» **Task data**:
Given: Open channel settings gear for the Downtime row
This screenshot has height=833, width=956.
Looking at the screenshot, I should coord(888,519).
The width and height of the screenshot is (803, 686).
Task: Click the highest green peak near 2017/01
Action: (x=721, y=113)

» **Aim of the task**: Write out the records again so that each line matches the original exactly.

» **Exercise response**:
Given: Open channel settings gear for the Downtime row
This screenshot has height=833, width=956.
Looking at the screenshot, I should coord(888,519).
The width and height of the screenshot is (803, 686).
Task: Click the highest green peak near 2017/01
Action: (x=721, y=113)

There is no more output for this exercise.